Hatchery: 10,000 salmon eggs killed by unknown pollutant

Hatchery: 10,000 salmon eggs killed by unknown pollutant

FLORENCE, Ore. - An entire generation of Coho salmon are dead according to Jack Armer, manager of the Florence Salmon and Trout Enhancement Program in Florence.

The hatchery's Coho salmon acclimate in water pulled from the Munsel Creek.

On Saturday February 8, Armer says the hatchery had 10,000 Coho salmon eggs good and healthy.

He says when he checked on the eggs Sunday morning they all were dead.

Armer says the sudden death of the Coho was caused by water in Munsel Creek being contaminated, possibly by household chemicals upstream.

The steelhead eggs, which were in trays next to the Coho, survived.

Armer said the Steelhead and the Coho are raised in different water supplies, which is why the Steelhead lived and the Coho didn't.

He said that up the creek from the hatchery, a subdivision's water runoff drains into the Munsel Creek.

He said that substances toxic to fish are used by people to fertilize a lawn or change a car's oil, runoff enters the creek.

The facility's biochemical filter normally gets rid of the toxic chemicals before the water ever gets to the eggs, Armer said.

But after a hard rain on Saturday night, whatever got washed into the creek killed a few fish and frogs in the creek - and then killed the eggs.

*DATA PROVIDED*.
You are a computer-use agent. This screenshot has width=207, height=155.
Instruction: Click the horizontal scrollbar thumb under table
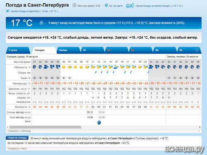pos(45,127)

*TASK LIST*.
• 1. Using the salmon hatchery article, answer these questions:
(a) How many Coho salmon eggs did the hatchery have on Saturday, February 8?
(b) What happened to the steelhead eggs that were in trays next to the Coho?
(c) What does the facility's biochemical filter normally do?
• 2. Output everything in the salmon hatchery article from the words "On Saturday February" down to the words "the Coho, survived.", without changing anything.

*SET OF ANSWERS*.
• 1.
(a) 10,000.
(b) They survived.
(c) It gets rid of the toxic chemicals before the water ever gets to the eggs.

• 2.
On Saturday February 8, Armer says the hatchery had 10,000 Coho salmon eggs good and healthy.

He says when he checked on the eggs Sunday morning they all were dead.

Armer says the sudden death of the Coho was caused by water in Munsel Creek being contaminated, possibly by household chemicals upstream.

The steelhead eggs, which were in trays next to the Coho, survived.